Yesterday Mommy-o, Daddy-o, Mimi, Bubba, and I went to the sea turtle hospital.  When boaters or divers see injured turtles they report it.  Then a rescue team comes out to take the turtle to the hospital.

We did the tour of the hospital and turtle tanks. The tour started as a presentation about the five species of sea turtles that inhabit Florida, all of which are endangered.  The five species are: leatherback, loggerhead, Kemp’s ridley, green and hawksbill.  After that, we looked at the sea turtle surgery room.  There was a TV screen that showed pictures of turtles on the surgery table, and one turtle was about 6 feet long!  When we were walking to the turtle tank we passed by what is now storage, but used to be a motel.  Also, the motel pool is now used for permanent turtle residents (hee hee!).

Saying 'hi' to a patient

Saying ‘hi’ to a patient

One of the most interesting turtles had external tumors.  The tumors looked like kneaded erasers stuck on the turtle.  Another interesting one was a hatchling.  It was so tiny and cute!

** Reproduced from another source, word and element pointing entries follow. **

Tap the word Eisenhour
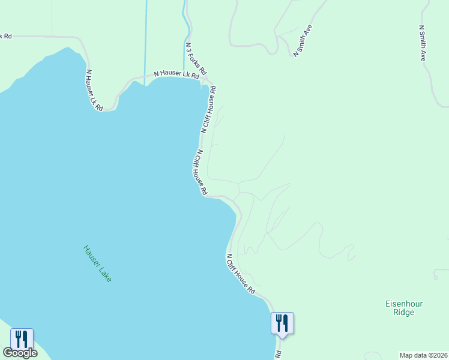point(404,304)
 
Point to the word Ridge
point(404,312)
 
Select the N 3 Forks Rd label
point(196,58)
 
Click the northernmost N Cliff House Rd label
point(208,109)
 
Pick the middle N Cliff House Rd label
point(201,172)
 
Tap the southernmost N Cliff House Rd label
point(241,274)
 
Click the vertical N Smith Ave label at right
point(423,43)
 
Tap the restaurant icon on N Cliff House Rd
point(282,323)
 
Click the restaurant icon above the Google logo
point(22,339)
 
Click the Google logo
point(20,353)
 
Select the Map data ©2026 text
point(423,355)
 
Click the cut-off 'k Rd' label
point(5,36)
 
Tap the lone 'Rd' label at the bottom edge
point(279,355)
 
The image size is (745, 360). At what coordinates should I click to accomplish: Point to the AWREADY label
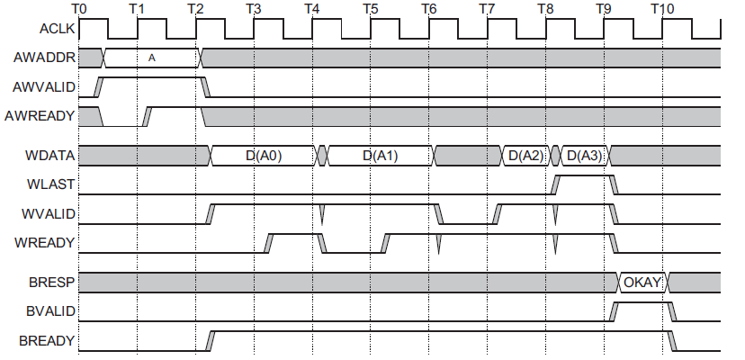point(41,117)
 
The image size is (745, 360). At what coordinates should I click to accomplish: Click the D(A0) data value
point(264,156)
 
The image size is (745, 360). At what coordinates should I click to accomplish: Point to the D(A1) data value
point(381,156)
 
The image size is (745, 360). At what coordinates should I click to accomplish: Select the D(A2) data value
point(525,156)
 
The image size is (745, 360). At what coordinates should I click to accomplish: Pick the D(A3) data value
point(583,156)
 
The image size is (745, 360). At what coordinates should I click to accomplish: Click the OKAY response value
point(642,283)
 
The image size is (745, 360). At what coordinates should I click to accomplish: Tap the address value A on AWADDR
point(152,58)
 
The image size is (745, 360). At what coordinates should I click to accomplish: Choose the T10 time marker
point(662,8)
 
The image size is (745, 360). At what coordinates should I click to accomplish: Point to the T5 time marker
point(370,8)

This is smaller than my hand

This is smaller than my hand

I also liked looking at the one with bubble butt syndrome.  Bubble butt syndrome happens when a boat hits a turtle’s back.  A sea turtle’s lungs are right under the shell.  When the boat squeezes the turtle’s lungs, the air has to go somewhere, which is right under the back of the shell.  This makes the turtle float.  Since sea turtles eat sea grass, when they’re floating on top, they can’t get food because sea grass is on the bottom.. The turtle hospital puts weights on the turtle shell to allow the turtle to dive.  But just like we lose hair, turtles lose their shell plates.  So eventually the weights fall off.  When the weights fall off, the turtle’s just floating back on top again.  Because of this the turtle cannot be released into the wild.

Can you see the weights on it's shell?

Can you see the weights on it’s shell?

After the tour, we went over to the gift shop to see if anybody wanted anything.  I chose to do the adopt-a-turtle program.  You pay $35, but Mommy and I split the price.  Next, you choose which turtle you want to help.  The money you paid helps that turtle.